Abbas and Obama will swallow the end of the freeze and wait for Israel to stumble by approving a provocative building plan. Then they will try to trap Netanyahu again and threaten him with a diplomatic crisis or endanger his coalition. This is what happened with Ramat Shlomo in Jerusalem, when Israel announced more construction while U.S. Vice President Joe Biden was visiting in March.

Netanyahu will try to leverage his success in the freeze crisis to show his camp that he really is the strongman of his election slogans. The signal to the right is clear: I'm no dishrag as you've portrayed me, but a cautious, responsible navigator who sometimes has to keep his head down and make tactical concessions until the wave passes. Trust me to guard the Land of Israel in the same fashion.

After the cabinet approved the freeze on November 25, it was said that "the government will apply the policy of previous administrations in the matter of construction in Judea and Samaria." The previous administrations' policy can be summarized this way: With the diplomatic process stalled and Israel isolated internationally, settlement expansion also halted. When peace seemed just around the corner and Israel enjoyed good international relations, the settlement project flew forward.

This is how it was in the days of Menachem Begin (peace with Egypt and 100 new settlements in the West Bank ), Yitzhak Rabin (the Oslo Accords and the paving of bypass roads bringing the settlements closer to Israel's center ), Benjamin Netanyahu (building Har Homa after the Hebron Agreement ), Ehud Barak (thousands of new apartments in the occupied territories on the way to the Camp David Summit ), and Ehud Olmert (increased construction around Jerusalem after the Annapolis Conference ).

This is the settlement paradox: They expand in direct proportion to advances in the diplomatic process. When there is no peace, there is no construction, and when there are contacts, ceremonies and optimism, hundreds of new homes sprout up in the hills of the West Bank. Anyone who wants to stop the settlements has to throw a wrench in the negotiations. And those who want to fill the territories with settlers must encourage the givers-and-takers. To put it simply, Peace Now should fight against peace talks, and the Yesha Council of settlements should pay for plane tickets to Washington and Annapolis.

One may assume it will be the same with Netanyahu. After he releases some of the immediate pressure and calms the settlers down, letting a few homes be built in proportion to gestures made to the Palestinians, he will delay plans for further construction in the West Bank. These plans will have to wait for an improvement in the diplomatic process. They will be authorized when Netanyahu and Abbas have drawn closer; then pressure will be put on Israel once again. Building will speed up again, concentrated in blocs to strengthen Israel's negotiating position on borders, and to create more facts on the ground.

This policy will also serve as Netanyahu's carrot and stick regarding the Yesha Council. The settler leaders displayed their control in the field during the freeze. Concerns that there would be provocative building violations gradually receded. Netanyahu bribed the settlers by returning their preferential economic status, and they quieted down. Now he will say to them: There is no freeze, but it's not worth your while to build provocatively at points of friction, which will only increase American pressure. Show maturity and responsibility; your turn will come.

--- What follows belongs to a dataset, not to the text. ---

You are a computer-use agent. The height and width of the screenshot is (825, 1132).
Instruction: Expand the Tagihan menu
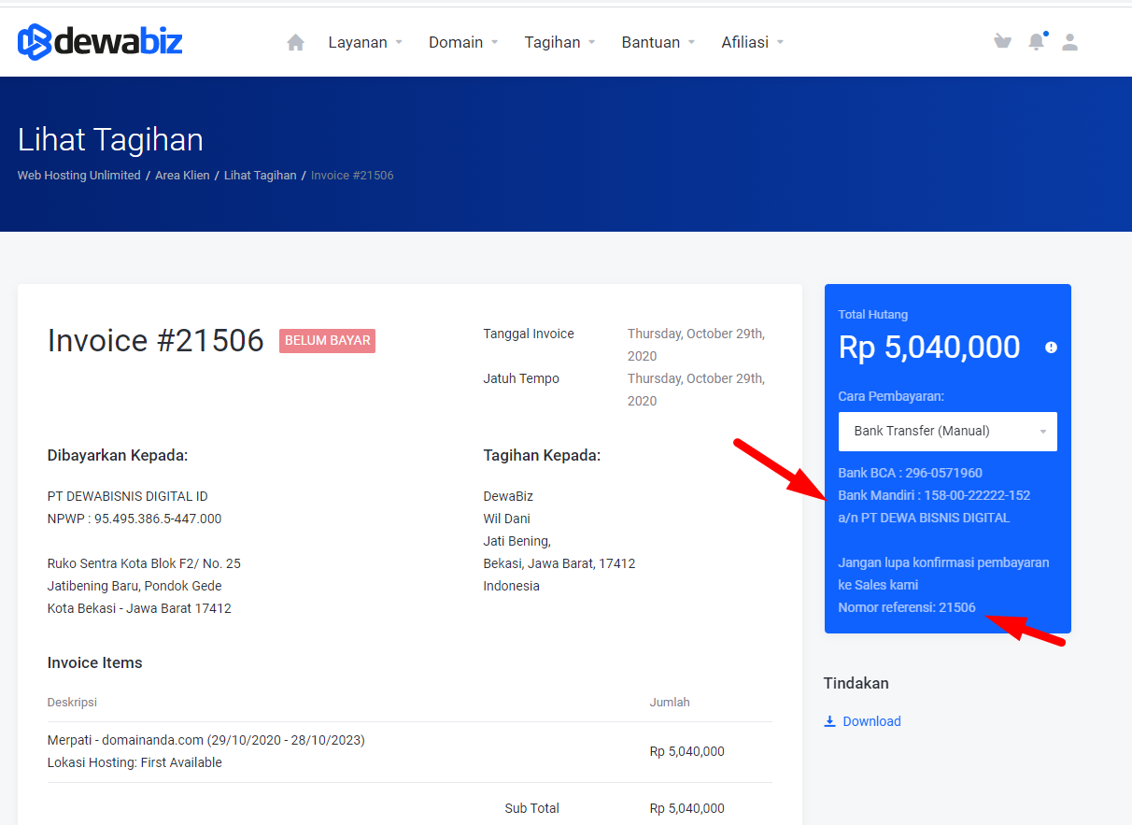(x=559, y=42)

At the end of the freeze, Netanyahu finds himself exactly where he wants to be: at the political center, without having made decisions that would force him to choose a side. All the balls are in the air: The Labor Party and Kadima got the diplomatic process they wanted, and the right got renewed construction in the West Bank. The real decisions, if there will be any, have been left for next summer, just before the deadline on negotiations for an Israeli-Palestinian agreement.

Until then Netanyahu can swing right and left, demand that the Palestinians recognize Israel as a Jewish state, hint on an approaching breakthrough with the Syrians, and hope with all his might that Iran will do something provocative that will challenge America and its allies to take serious steps against it.

Bumpy road to pass - Settlement building freeze in West Bank set to expire tonight

A contentious issue between Israelis and Palestinians that some say could derail Mideast peace talks is set to reach a milestone on Sunday.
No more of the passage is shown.